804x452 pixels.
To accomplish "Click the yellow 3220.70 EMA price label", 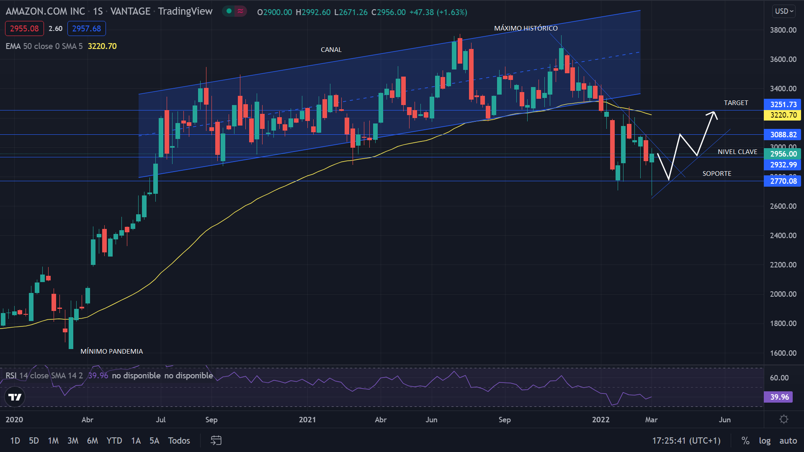I will tap(783, 115).
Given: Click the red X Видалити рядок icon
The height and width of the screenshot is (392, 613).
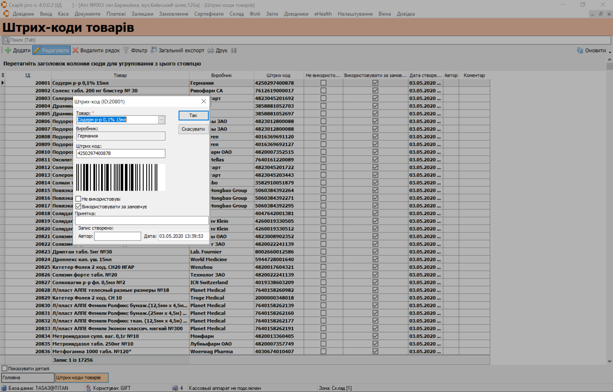Looking at the screenshot, I should [x=75, y=50].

__TASK DIRECTIONS__:
Please transcribe, with no additions, the lines starting at the one that contains "Given: Click the red X Видалити рядок icon" and running through the last line of the entries, inclusive. Leave the pictures out.

__TASK ANSWER__:
Given: Click the red X Видалити рядок icon
The height and width of the screenshot is (392, 613).
Looking at the screenshot, I should [x=75, y=50].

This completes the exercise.